Étant donné que notre jeune société est encore en pleine crise d’adolescence, j’aimerais nous mettre en garde contre les dérives que certains se permettent et qui risquent de nous conduire à notre perte.

Le clivage gauche-droite atteint de tels sommets que Netanyahu n’est même pas prêt à envisager la création d’ une coalition avec le second parti, préférant virer à droite toute et délaisser les espoirs d’union nationale.

Dans la presse et sur le net cette polarisation se traduit par des déchaînements de haine, allant des cris de désespoir de certains, jusqu’aux pires insultes de la part d’autres.

Il faut stopper ces déchaînements de détestation et se souvenir de la raison pour laquelle Netanyahu est reparti pour un tour, n’attendons pas la prochaine guerre pour nous montrer solidaires, mettons de côté nos différents et continuons à construire ensemble, le chantier est encore immense, réconcilions-nous alors qu’il est encore temps.
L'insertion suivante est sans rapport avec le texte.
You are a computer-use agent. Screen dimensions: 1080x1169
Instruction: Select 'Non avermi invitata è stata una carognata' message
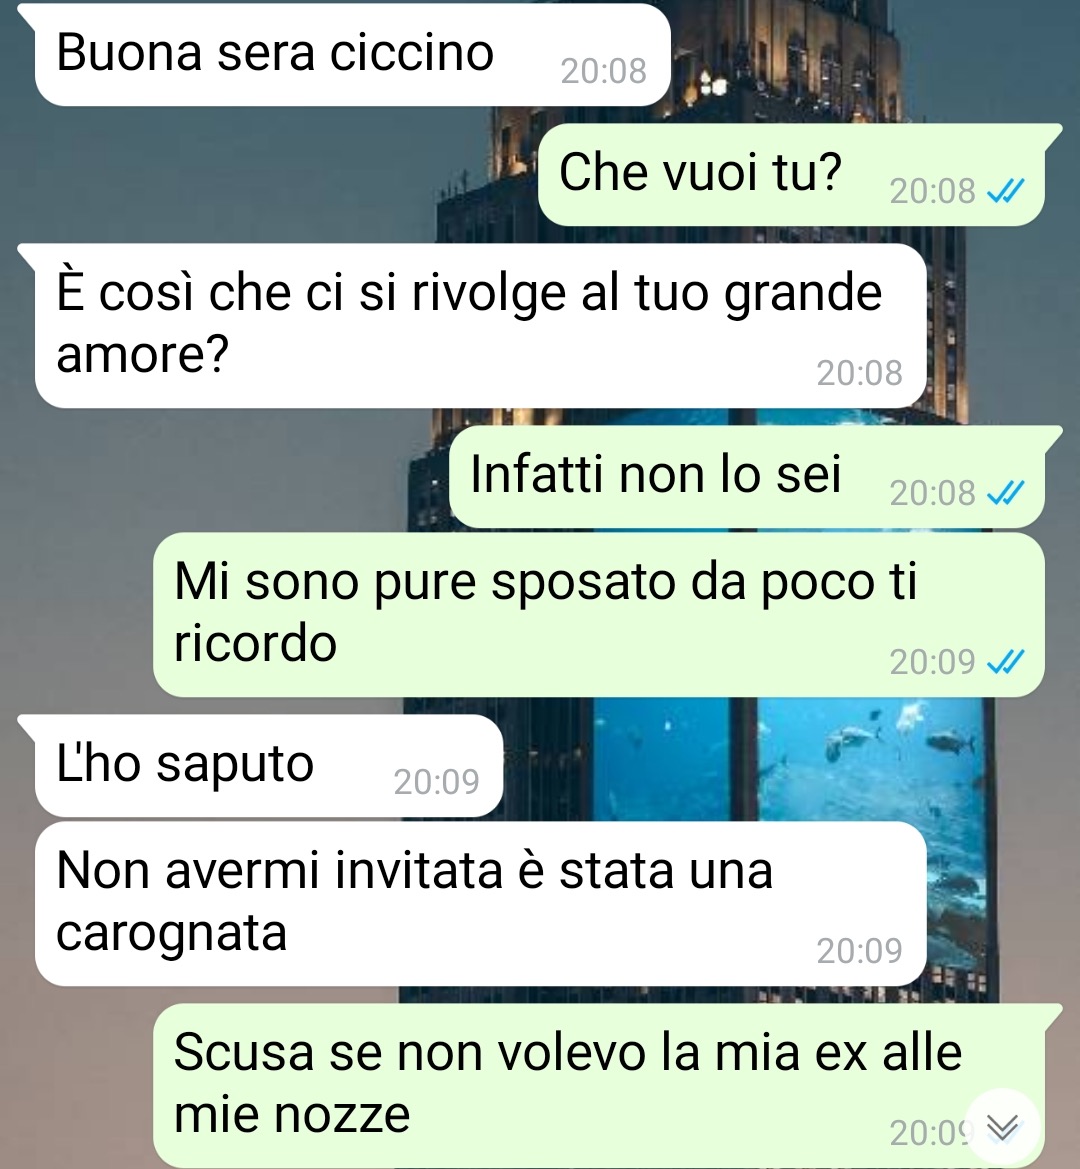coord(481,904)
Si Netanyahu veut être cohérent jusqu’au bout et que l’heure est si grave, c’est le moment de fonder maintenant un gouvernement d’union nationale, basé sur les deux plus grands partis, reposant sur la majorité de l’électorat de notre pays.

La dernière attente qui me reste est de ne pas voir de vils politicards comme Deri ou Liberman dans le prochain gouvernement, pour que cette cuisante défaite ne se transforme pas en pire des cauchemars et pour donner au peuple l’espoir, qu’ensemble nous traverserons cette période noire.